7). He's sentimental. Every year on Christmas Eve he watches the 1951 black and white Alastair Sim movie of "A Christmas Carol." (This is the best "Christmas Carol" ever, we watched it annually on Canadian television growing up as boys.)
8). He decided the Indianapolis First Amendment case [Hudnut] strictly on the Constitution, knowing his decision would make powerful people mad. (Ed Meese, others.) We want justices who worry more about the opinion of the Framers than the opinions of those in power in the present.
9). He's tough on crime and Chicago School on economics, but a progressive on women's rights (his Johnson Controls decision), minority rights and environmental protection. Tough on crime, free-market on economics and progressive on women's rights, minority rights and environmental protection pretty much describes the contemporary American political center.
10).
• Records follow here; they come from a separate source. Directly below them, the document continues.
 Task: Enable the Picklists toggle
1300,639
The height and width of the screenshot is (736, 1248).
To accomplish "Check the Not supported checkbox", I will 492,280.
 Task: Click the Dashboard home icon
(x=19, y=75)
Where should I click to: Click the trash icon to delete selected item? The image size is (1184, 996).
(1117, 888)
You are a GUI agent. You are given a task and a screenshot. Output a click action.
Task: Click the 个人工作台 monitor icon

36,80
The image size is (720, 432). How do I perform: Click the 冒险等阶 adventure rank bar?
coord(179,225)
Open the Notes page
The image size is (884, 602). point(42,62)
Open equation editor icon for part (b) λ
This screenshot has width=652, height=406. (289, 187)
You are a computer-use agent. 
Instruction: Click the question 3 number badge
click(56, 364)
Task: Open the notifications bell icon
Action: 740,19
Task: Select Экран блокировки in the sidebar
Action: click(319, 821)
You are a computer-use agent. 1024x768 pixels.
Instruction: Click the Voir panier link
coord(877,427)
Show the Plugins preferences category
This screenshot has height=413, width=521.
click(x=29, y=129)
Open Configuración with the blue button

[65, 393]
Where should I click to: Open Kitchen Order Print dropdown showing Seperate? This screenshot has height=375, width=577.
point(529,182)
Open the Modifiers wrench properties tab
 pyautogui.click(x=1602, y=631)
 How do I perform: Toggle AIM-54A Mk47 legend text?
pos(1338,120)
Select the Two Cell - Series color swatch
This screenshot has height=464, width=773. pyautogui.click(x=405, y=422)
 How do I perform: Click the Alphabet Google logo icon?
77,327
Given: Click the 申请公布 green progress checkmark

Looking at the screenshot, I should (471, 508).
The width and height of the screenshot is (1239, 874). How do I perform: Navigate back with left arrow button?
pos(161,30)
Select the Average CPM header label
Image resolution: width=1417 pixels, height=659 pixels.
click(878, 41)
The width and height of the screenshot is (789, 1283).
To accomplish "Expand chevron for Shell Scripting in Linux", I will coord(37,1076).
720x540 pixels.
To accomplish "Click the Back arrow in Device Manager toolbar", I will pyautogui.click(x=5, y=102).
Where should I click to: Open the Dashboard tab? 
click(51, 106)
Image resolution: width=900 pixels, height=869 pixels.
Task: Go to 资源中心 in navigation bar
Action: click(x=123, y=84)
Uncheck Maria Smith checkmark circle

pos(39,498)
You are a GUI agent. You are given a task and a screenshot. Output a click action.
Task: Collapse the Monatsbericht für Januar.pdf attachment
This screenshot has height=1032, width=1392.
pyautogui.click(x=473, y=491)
He likes DisneyWorld and LegoLand. Took my kids, when little, both places.
Best,
Gregg
PS: needless to say Frank has nothing to do with anything I say about him.
PPS: There is a third cool Easterbrook brother, Neil Easterbrook, assistant professor of English at TCU and the handsome one in the family.
Absolutely awesome!!! A3G just loved this message, especially the tidbits about how Judge Easterbrook was considered for the Supreme Court in the late Reagan administration, but was viewed as too young. This led A3G to think that SCOTUS nominees are sort of like sexual partners: "Yes, we want them young -- but not TOO young!"*
In terms of the "top 10" list of reasons to put Judge Easterbrook on the Supreme Court, A3G especially enjoyed items (6), (7), and (10). Can you imagine spotting a leading circuit court judge at DisneyWorld? Talk about a judicial sightation!
* For example, take Judge Easterbrook's colleague, Judge Diane Sykes. At 48 years old, she was probably a little too young and unseasoned to be considered as a replacement for Justice O'Connor. If judicial hottie Sykes were a few years older -- or maybe Latina -- we might have been spared the prospect of Associate Justice Harriet Miers...
Most of what I've read about Sykes today has been glowingly positive. She would not be my first choice, but she would certainly be a good choice, young for it (she would, by more than just default, become the most attractive Justice in our nation's history) or not.
Posted by: Simon | October 24, 2005 at 06:48 PM
I think he was saying that Judge Easterbrook is (1) "tough on crime" and (2) "Chicago School on economics." The word "tough" only modifies "crime," and the term "Chicago School" only modifies "economics."
Posted by: | October 20, 2005 at 11:30 PM
Frank would be an excellent justice.
Adding to his brother's top ten:
11. Frank has deep expertise in economics and the law, which makes him uniquely qualified to decide the majority of SCOTUS cases, which involve economic and property rights rather than constitutional issues.
12. Frank is a classmate of Doug Ginsburg but I don't remember him smoking anything that smelled odd at law school parties.
13. Frank's law school nickname was "the Easterbunny".
Posted by: Tom Scharbach | October 20, 2005 at 10:29 PM
He's tough on crime and Chicago School on economics
Yeah, we need someone who's tough on the Chicago School of economics. (That second "on" is a typo, right?)
Posted by: Attila (Pillage Idiot) | October 20, 2005 at 10:50 AM
How about GREGG Easterbrook for SCOTUS? He seems like a charming, smart guy, and can't be worse than Harriet "Forgot to Pay those Pesky DC Bar Dues" Miers.....
BTW, A3G, I'm expecting a post from you on how Miers not only spaced on the holding of Meyer v. Nebraska when meeting with Chuck Schumer (hello, Con Law 101???), but how she managed to space on paying her DC bar dues.